╭─ Texte cité
25 mai 2024

Parlons vraiment d'Europe


 

« Désormais tout vote pour un candidat qui se déclare pro-européen serait du masochisme. Bien sûr, se déclarer pro-européen est la cotisation obligatoire pour entrer dans le club fermé de la représentation médiatique. » Voila ce que déclare Seb Musset dans son billet réquisitoire contre l’Europe (ou, du moins, contre l’Union Européenne dont au sujet du parlement de laquelle nous allons voter, si je puis me permettre cette déformation d’une expression bérurienne).

Je suis d’accord avec la plupart de ses propos (et si vous voulez savoir lesquels, le mieux à faire est de le lire) mais je suis pro-européen (même si je me contre-pignole de la représentation médiatique).

Je m’en vais exposer quelques arguments mais je vais bien conclure (si je n’oublie pas) par le fonctionnement de la démocratie au sein de ses institutions : nous avons des élections dans une paire de semaines et je compte bien m’abstenir préventivement, pour ne pas être complice d’une débandade annoncée...

 


Tout d’abord, en préambule, je dois dire que je vais parler d’Europe dans les sections suivantes de ce papelard mais je vous prierais, comme ci-dessus, de lire « Union Européenne ». Rappelons tout de même que la vraie Europe (dans notre contexte politique) est « est un territoire considéré conventionnellement comme un continent, délimité à l’ouest par l’océan Atlantique et la mer du Groenland, au nord par l’océan Arctique. Sa limite méridionale est marquée par la mer Méditerranée et le détroit de Gibraltar qui la sépare de l'Afrique, tandis que la mer de Marmara (avec les Dardanelles et le Bosphore) et la mer Noire marquent sa frontière avec l'Asie de l'Ouest. Sa limite à l'est, fixée par Pierre le Grand aux monts Oural, au fleuve Oural, à la côte nord-ouest de la mer Caspienne et au Caucase est la limite traditionnellement retenue. »
╰─
Défi a :: Les affirmations suivantes concordent-elles avec le billet sur l'Europe ? (i) L'auteur se déclare pro-européen. (ii) L'auteur compte voter aux prochaines élections. (iii) D'après la définition citée, Pierre le Grand a fixé la limite orientale de l'Europe notamment aux monts Oural. Pour chacune, répondez par oui ou par non, puis citez mot pour mot les termes du billet qui en décident.
╭─ Ensemble d'enregistrements
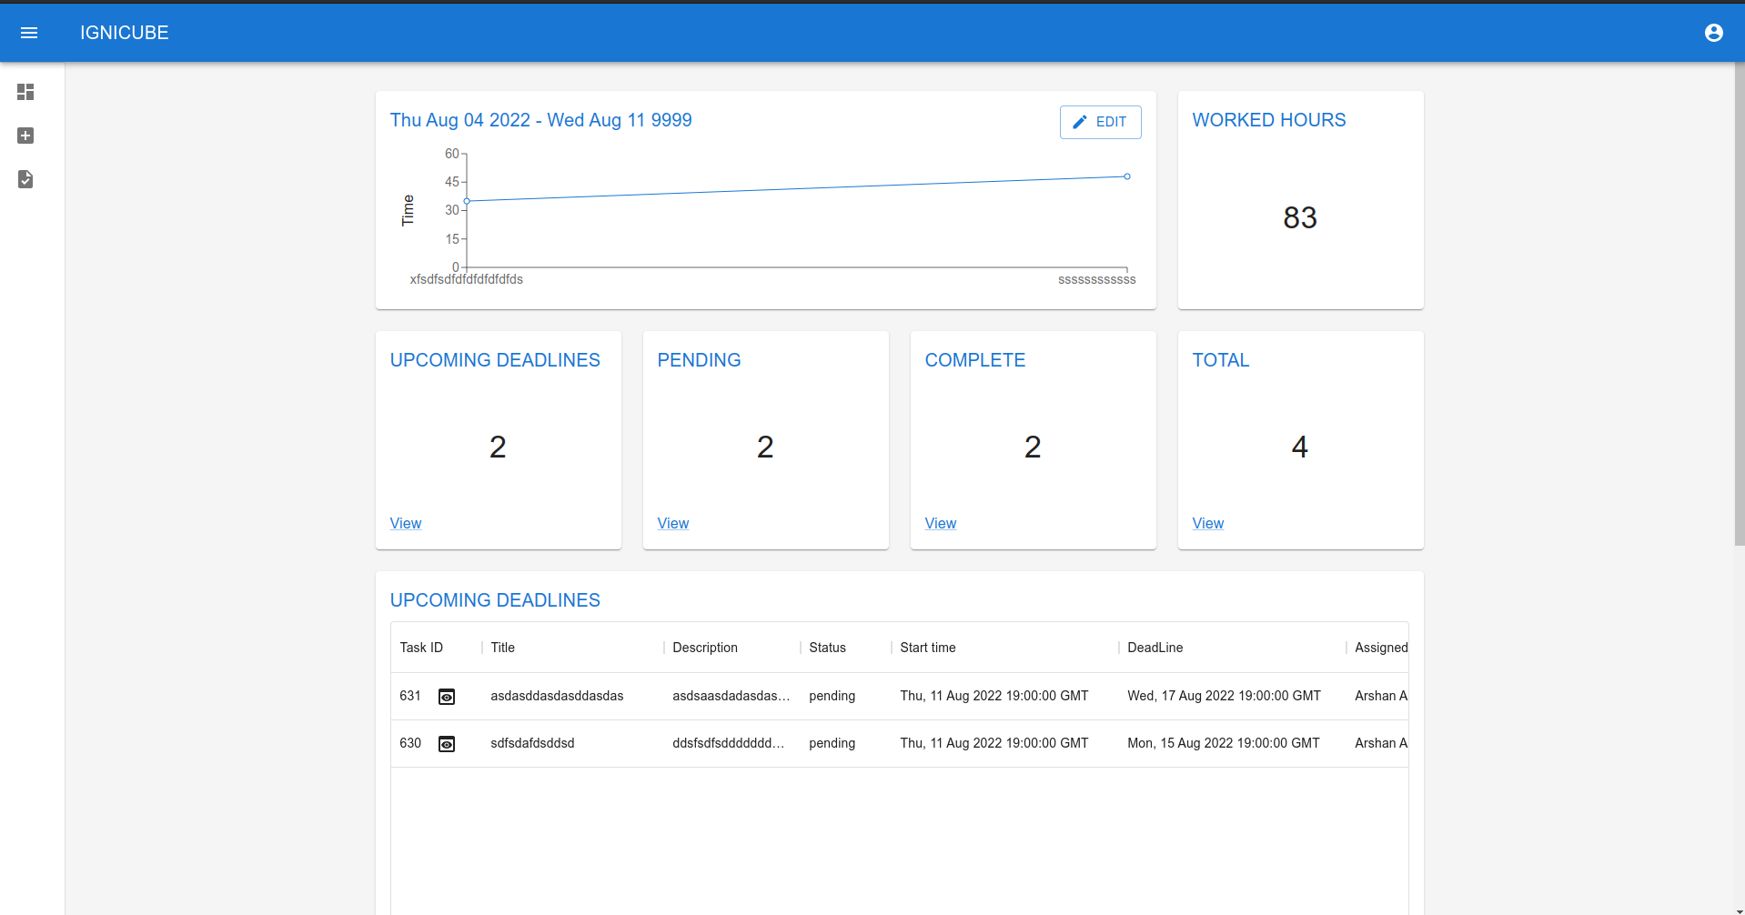The height and width of the screenshot is (915, 1745).
Task: Open the Dashboard icon in the sidebar
Action: pyautogui.click(x=25, y=92)
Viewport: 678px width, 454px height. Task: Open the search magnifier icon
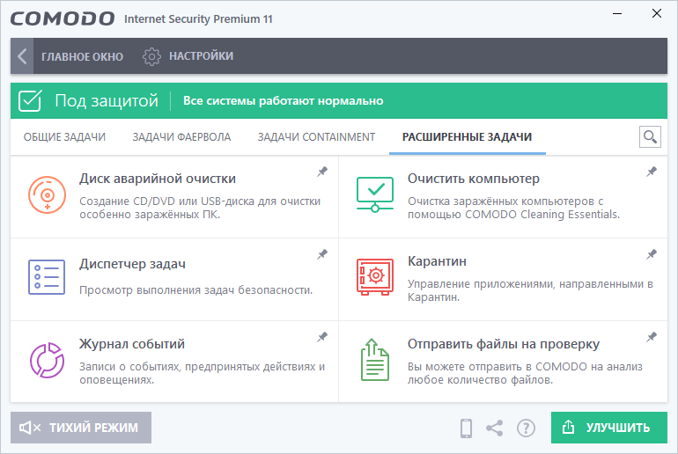coord(650,136)
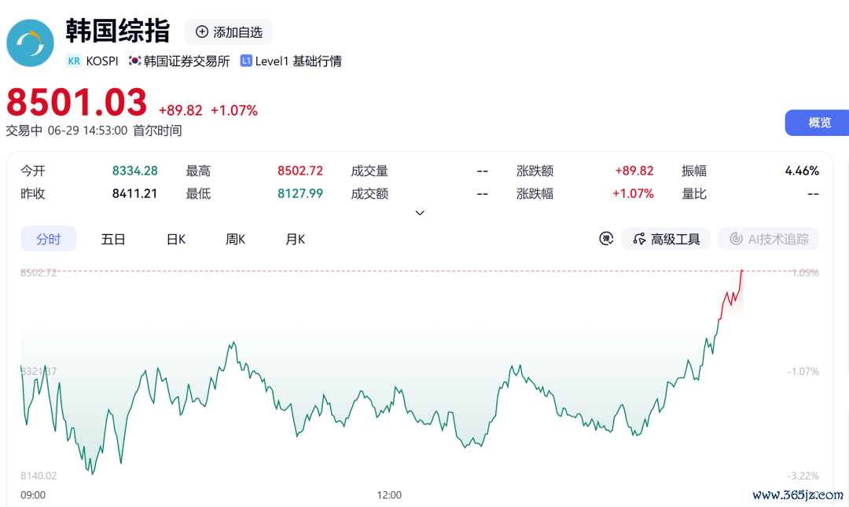Click the 添加自选 watchlist button
Image resolution: width=849 pixels, height=507 pixels.
pos(229,32)
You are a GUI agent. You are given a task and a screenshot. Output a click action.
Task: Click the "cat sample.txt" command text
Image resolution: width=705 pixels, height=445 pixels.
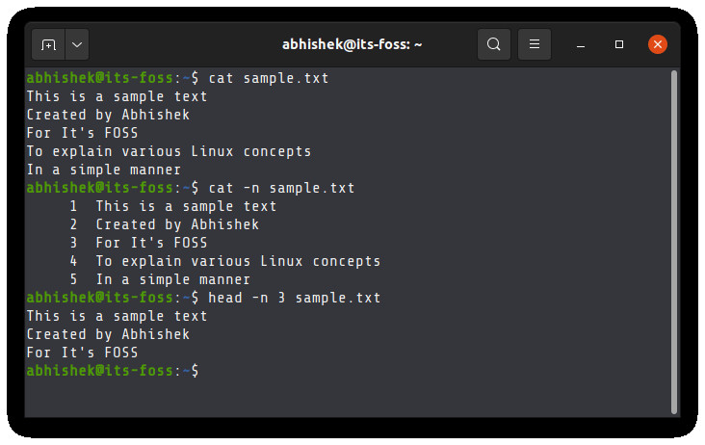point(269,78)
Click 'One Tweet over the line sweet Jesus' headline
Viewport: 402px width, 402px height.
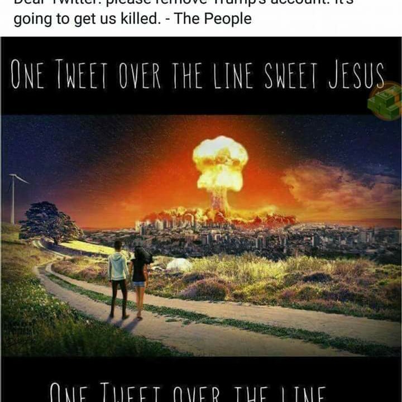tap(198, 74)
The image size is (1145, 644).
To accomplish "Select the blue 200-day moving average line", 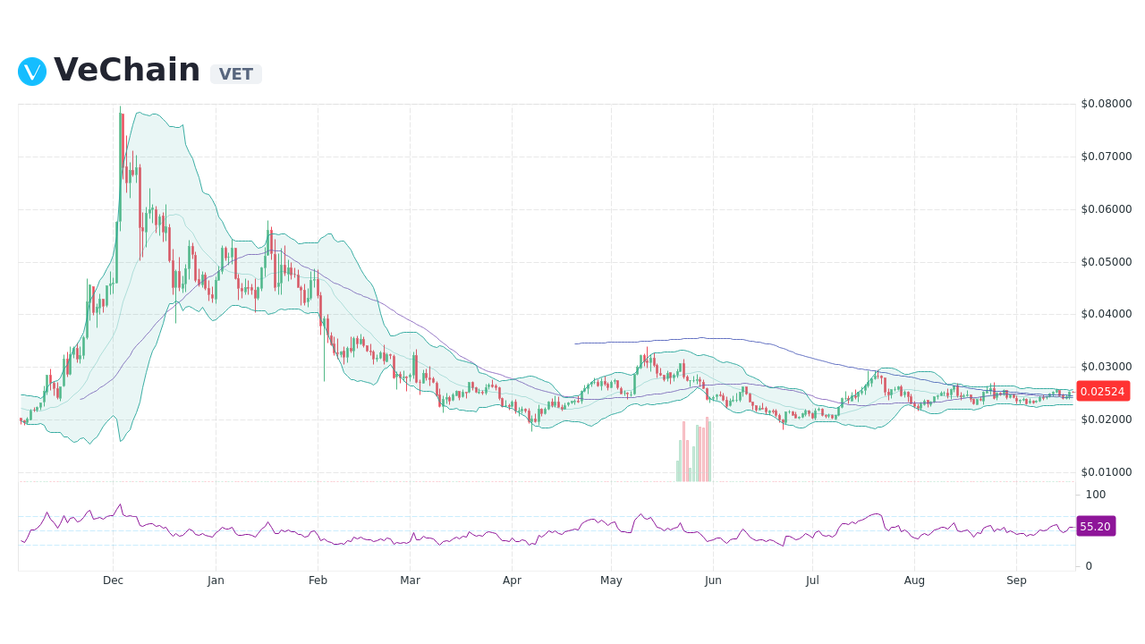I will [716, 339].
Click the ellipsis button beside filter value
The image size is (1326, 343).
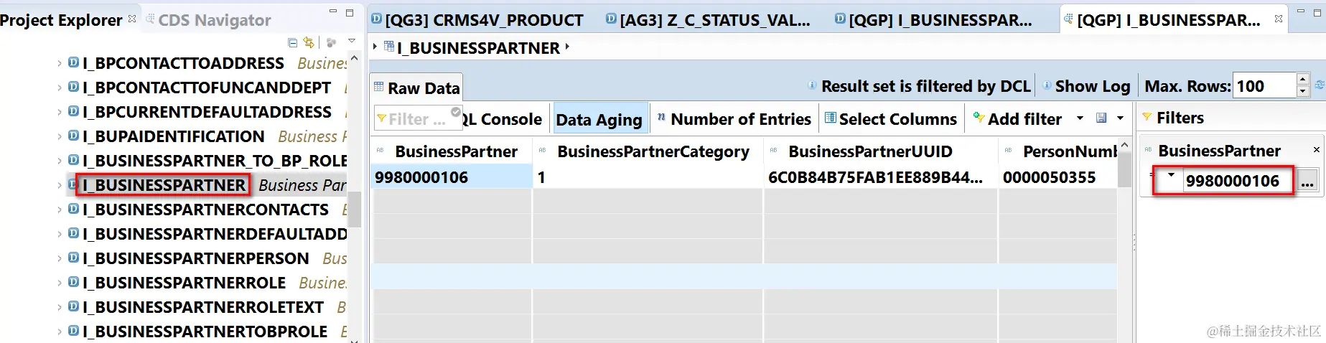pos(1307,182)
╰─
Défi b :: Dans les enregistrements, recopiez fidèlement les lignes allant de celle qui contient « Viewport: 678px width, 454px » jusqu'à celle qui contient « pos(229,32) », cette dernière incluse. Laissez les images de côté.

Réponse attendue a ::
(i) Oui : « mais je suis pro-européen ».
(ii) Non : « je compte bien m’abstenir préventivement ».
(iii) Oui : « fixée par Pierre le Grand aux monts Oural ».

Réponse attendue b ::
Viewport: 678px width, 454px height. Task: Open the search magnifier icon
coord(650,136)
Click the 添加自选 watchlist button
Image resolution: width=849 pixels, height=507 pixels.
pos(229,32)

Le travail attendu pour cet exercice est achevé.